[Entries supplied Boundary: Start]
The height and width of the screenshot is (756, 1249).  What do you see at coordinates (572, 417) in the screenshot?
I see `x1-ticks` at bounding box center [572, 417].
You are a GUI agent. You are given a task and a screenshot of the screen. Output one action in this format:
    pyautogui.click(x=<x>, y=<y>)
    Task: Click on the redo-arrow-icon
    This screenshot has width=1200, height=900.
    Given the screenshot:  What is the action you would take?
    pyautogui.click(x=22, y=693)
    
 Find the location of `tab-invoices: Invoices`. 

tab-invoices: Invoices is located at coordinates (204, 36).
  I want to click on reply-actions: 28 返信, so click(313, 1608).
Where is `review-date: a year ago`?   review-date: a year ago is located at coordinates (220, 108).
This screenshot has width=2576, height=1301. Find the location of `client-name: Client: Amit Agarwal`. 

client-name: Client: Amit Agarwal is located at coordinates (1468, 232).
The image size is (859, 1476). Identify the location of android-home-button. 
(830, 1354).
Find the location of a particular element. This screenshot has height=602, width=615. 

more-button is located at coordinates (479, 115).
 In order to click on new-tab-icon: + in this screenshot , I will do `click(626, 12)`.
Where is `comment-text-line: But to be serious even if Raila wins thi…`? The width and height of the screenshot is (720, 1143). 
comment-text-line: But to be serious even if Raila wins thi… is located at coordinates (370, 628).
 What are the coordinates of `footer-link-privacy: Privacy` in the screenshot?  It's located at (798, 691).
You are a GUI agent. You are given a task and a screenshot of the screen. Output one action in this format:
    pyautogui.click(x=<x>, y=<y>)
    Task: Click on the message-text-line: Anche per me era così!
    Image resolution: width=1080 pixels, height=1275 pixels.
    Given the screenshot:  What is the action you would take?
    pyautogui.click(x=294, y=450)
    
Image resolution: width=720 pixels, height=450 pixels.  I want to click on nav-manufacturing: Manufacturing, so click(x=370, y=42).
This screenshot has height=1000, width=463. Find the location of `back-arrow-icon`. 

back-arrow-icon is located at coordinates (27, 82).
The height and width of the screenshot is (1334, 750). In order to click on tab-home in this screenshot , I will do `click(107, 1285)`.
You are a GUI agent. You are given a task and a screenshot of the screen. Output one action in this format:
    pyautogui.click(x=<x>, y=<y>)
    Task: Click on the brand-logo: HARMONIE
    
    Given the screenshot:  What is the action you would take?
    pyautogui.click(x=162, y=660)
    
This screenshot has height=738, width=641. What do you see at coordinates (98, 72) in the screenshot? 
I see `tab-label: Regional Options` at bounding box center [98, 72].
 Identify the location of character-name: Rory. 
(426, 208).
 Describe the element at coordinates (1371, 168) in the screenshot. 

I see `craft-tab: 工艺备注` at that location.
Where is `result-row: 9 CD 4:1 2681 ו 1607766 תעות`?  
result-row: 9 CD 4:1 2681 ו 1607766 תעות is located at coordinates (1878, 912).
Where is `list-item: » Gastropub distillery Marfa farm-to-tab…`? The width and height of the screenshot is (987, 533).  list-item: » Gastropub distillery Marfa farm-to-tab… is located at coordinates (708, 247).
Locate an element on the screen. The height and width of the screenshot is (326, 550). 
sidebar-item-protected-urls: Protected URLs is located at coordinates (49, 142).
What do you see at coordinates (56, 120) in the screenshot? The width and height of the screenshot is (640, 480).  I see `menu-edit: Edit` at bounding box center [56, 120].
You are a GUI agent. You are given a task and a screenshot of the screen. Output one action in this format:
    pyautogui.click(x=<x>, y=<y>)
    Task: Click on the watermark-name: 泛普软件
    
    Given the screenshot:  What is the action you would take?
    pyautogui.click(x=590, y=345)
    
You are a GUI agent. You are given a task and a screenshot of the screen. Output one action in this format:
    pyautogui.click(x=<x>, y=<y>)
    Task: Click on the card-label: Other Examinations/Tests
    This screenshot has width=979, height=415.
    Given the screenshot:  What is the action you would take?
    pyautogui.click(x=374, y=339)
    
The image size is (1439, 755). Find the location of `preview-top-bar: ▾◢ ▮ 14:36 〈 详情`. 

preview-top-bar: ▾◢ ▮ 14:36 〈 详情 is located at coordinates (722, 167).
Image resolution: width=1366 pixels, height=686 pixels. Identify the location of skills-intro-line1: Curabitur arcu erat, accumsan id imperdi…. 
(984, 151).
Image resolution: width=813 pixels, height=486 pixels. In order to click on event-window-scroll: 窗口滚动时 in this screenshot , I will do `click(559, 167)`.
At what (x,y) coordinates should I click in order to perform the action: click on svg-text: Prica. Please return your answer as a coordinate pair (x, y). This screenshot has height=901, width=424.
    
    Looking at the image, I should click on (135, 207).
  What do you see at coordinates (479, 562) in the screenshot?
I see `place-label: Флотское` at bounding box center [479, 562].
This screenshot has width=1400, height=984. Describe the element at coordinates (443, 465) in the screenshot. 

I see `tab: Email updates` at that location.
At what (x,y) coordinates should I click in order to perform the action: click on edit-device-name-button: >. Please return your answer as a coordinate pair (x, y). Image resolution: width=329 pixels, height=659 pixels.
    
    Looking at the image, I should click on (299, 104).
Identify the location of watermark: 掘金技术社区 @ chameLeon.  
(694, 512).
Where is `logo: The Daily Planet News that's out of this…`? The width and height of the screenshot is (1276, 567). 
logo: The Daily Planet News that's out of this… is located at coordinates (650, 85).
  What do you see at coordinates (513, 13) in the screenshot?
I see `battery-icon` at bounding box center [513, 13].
[Entries supplied Boundary: End]
▶ [What is being asked]: Turn the entries into a numbered list, from the line containing "Find the location of a" through the line containing "(426, 208).", inclusive. Leave out blank lines.

▶ [The completed task]:
1. Find the location of a particular element. This screenshot has height=602, width=615. 
2. more-button is located at coordinates (479, 115).
3.  In order to click on new-tab-icon: + in this screenshot , I will do `click(626, 12)`.
4. Where is `comment-text-line: But to be serious even if Raila wins thi…`? The width and height of the screenshot is (720, 1143). 
5. comment-text-line: But to be serious even if Raila wins thi… is located at coordinates (370, 628).
6.  What are the coordinates of `footer-link-privacy: Privacy` in the screenshot?  It's located at (798, 691).
7. You are a GUI agent. You are given a task and a screenshot of the screen. Output one action in this format:
8.     pyautogui.click(x=<x>, y=<y>)
9.     Task: Click on the message-text-line: Anche per me era così!
10.     Image resolution: width=1080 pixels, height=1275 pixels.
11.     Given the screenshot:  What is the action you would take?
12.     pyautogui.click(x=294, y=450)
13. Image resolution: width=720 pixels, height=450 pixels.  I want to click on nav-manufacturing: Manufacturing, so click(x=370, y=42).
14. This screenshot has height=1000, width=463. Find the location of `back-arrow-icon`. 
15. back-arrow-icon is located at coordinates (27, 82).
16. The height and width of the screenshot is (1334, 750). In order to click on tab-home in this screenshot , I will do `click(107, 1285)`.
17. You are a GUI agent. You are given a task and a screenshot of the screen. Output one action in this format:
18.     pyautogui.click(x=<x>, y=<y>)
19.     Task: Click on the brand-logo: HARMONIE
20.     Given the screenshot:  What is the action you would take?
21.     pyautogui.click(x=162, y=660)
22. This screenshot has height=738, width=641. What do you see at coordinates (98, 72) in the screenshot? 
23. I see `tab-label: Regional Options` at bounding box center [98, 72].
24.  Identify the location of character-name: Rory. 
25. (426, 208).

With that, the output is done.